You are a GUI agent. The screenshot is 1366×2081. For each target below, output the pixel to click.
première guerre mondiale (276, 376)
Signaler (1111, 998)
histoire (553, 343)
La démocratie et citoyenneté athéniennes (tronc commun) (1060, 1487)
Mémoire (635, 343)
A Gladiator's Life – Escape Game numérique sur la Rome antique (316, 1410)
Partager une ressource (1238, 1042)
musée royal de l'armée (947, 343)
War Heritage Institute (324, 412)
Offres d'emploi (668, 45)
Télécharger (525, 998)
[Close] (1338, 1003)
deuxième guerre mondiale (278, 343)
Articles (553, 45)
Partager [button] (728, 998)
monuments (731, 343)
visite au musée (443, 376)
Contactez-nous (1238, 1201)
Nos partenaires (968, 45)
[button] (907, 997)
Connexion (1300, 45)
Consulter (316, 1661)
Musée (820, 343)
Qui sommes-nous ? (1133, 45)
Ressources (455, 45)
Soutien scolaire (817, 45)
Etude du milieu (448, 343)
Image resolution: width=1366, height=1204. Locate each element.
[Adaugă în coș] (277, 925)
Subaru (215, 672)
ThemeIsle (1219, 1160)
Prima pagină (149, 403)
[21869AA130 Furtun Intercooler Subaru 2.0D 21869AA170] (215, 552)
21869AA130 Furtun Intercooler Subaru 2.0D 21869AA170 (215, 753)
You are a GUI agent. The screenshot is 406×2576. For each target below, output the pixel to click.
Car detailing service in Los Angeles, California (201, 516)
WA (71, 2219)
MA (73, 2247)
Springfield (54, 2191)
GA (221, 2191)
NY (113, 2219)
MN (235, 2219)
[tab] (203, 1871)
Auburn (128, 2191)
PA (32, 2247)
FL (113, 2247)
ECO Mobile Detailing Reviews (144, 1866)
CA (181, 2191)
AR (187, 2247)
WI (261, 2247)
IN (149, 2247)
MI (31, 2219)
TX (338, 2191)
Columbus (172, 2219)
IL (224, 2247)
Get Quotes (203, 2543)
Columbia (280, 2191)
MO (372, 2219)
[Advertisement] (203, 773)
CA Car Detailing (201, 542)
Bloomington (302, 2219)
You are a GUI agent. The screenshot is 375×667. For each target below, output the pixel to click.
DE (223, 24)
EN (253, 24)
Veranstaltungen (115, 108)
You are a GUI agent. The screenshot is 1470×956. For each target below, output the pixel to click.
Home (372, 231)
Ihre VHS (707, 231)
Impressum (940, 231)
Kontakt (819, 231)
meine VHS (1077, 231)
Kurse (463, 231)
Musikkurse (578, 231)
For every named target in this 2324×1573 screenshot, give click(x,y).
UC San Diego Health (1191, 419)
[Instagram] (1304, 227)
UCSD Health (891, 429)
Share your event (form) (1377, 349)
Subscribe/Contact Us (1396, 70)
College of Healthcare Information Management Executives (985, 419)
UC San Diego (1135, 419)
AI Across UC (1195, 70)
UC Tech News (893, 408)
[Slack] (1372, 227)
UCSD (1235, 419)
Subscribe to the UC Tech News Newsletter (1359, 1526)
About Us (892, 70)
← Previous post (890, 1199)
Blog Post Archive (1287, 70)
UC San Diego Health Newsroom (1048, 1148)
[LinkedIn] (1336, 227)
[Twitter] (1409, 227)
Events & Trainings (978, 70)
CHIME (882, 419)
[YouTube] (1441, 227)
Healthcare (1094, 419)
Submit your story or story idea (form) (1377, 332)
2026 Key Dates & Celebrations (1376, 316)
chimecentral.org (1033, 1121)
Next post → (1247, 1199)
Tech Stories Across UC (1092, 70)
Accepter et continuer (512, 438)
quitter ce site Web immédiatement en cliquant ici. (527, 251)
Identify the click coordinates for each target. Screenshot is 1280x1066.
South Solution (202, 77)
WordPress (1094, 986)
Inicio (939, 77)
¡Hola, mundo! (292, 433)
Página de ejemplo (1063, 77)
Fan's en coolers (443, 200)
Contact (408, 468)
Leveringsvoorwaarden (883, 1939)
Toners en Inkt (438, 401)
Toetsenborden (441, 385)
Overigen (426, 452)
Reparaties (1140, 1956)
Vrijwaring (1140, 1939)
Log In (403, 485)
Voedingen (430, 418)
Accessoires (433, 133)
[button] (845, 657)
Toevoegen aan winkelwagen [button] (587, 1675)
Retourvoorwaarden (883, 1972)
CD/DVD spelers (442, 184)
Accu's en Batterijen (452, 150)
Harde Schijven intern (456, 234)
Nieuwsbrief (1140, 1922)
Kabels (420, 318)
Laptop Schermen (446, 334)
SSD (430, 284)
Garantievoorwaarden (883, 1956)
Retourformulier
......
_About this task_: Lines above that include the string "output" need to be copied.

_Answer box_:
You are a GUI agent. The screenshot is 1366×2081. For each target below, output the pixel to click.
You are a GUI agent. The screenshot is 406×2576. For each target below, output the pixel to click.
You are a GUI agent. The screenshot is 375×667. For each target below, output the pixel to click.
You are a GUI agent. The screenshot is 1470×956. For each target below, output the pixel to click.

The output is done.